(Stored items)

>>>

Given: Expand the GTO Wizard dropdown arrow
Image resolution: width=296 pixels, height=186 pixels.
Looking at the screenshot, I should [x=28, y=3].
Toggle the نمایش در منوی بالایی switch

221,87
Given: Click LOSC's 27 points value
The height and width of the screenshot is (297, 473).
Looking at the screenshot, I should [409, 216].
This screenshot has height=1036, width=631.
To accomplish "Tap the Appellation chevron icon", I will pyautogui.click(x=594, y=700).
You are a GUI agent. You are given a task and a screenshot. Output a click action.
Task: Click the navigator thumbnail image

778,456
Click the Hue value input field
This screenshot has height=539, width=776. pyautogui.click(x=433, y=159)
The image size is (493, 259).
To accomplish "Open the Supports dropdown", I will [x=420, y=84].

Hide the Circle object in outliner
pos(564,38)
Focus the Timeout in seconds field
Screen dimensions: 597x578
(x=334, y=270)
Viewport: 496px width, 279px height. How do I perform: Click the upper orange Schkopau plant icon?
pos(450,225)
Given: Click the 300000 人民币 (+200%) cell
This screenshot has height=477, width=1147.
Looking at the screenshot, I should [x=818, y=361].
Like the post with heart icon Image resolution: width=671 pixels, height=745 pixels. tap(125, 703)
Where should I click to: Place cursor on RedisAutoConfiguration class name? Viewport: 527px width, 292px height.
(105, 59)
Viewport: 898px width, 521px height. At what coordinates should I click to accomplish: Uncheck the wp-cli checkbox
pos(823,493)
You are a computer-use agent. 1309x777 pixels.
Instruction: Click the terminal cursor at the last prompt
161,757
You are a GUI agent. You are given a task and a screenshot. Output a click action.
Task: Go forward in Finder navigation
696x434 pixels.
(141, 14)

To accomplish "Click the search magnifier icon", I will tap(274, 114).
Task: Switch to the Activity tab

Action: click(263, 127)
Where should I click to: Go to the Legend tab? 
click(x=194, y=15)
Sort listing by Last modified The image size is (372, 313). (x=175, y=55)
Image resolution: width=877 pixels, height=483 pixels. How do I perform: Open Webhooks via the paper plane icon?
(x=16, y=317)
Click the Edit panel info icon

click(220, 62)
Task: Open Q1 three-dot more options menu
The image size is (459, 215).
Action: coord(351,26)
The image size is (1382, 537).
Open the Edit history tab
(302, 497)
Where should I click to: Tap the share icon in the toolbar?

<<<

The records shown above are to be copied exactly, every one of them.

§ **Result for this exercise**
Given: Expand the GTO Wizard dropdown arrow
Image resolution: width=296 pixels, height=186 pixels.
Looking at the screenshot, I should [x=28, y=3].
Toggle the نمایش در منوی بالایی switch

221,87
Given: Click LOSC's 27 points value
The height and width of the screenshot is (297, 473).
Looking at the screenshot, I should [409, 216].
This screenshot has height=1036, width=631.
To accomplish "Tap the Appellation chevron icon", I will pyautogui.click(x=594, y=700).
You are a GUI agent. You are given a task and a screenshot. Output a click action.
Task: Click the navigator thumbnail image

778,456
Click the Hue value input field
This screenshot has height=539, width=776. pyautogui.click(x=433, y=159)
The image size is (493, 259).
To accomplish "Open the Supports dropdown", I will [x=420, y=84].

Hide the Circle object in outliner
pos(564,38)
Focus the Timeout in seconds field
Screen dimensions: 597x578
(x=334, y=270)
Viewport: 496px width, 279px height. How do I perform: Click the upper orange Schkopau plant icon?
pos(450,225)
Given: Click the 300000 人民币 (+200%) cell
This screenshot has height=477, width=1147.
Looking at the screenshot, I should [x=818, y=361].
Like the post with heart icon Image resolution: width=671 pixels, height=745 pixels. tap(125, 703)
Where should I click to: Place cursor on RedisAutoConfiguration class name? Viewport: 527px width, 292px height.
(105, 59)
Viewport: 898px width, 521px height. At what coordinates should I click to accomplish: Uncheck the wp-cli checkbox
pos(823,493)
You are a computer-use agent. 1309x777 pixels.
Instruction: Click the terminal cursor at the last prompt
161,757
You are a GUI agent. You are given a task and a screenshot. Output a click action.
Task: Go forward in Finder navigation
696x434 pixels.
(141, 14)

To accomplish "Click the search magnifier icon", I will tap(274, 114).
Task: Switch to the Activity tab

Action: click(263, 127)
Where should I click to: Go to the Legend tab? 
click(x=194, y=15)
Sort listing by Last modified The image size is (372, 313). (x=175, y=55)
Image resolution: width=877 pixels, height=483 pixels. How do I perform: Open Webhooks via the paper plane icon?
(x=16, y=317)
Click the Edit panel info icon

click(220, 62)
Task: Open Q1 three-dot more options menu
The image size is (459, 215).
Action: coord(351,26)
The image size is (1382, 537).
Open the Edit history tab
(302, 497)
Where should I click to: Tap the share icon in the toolbar?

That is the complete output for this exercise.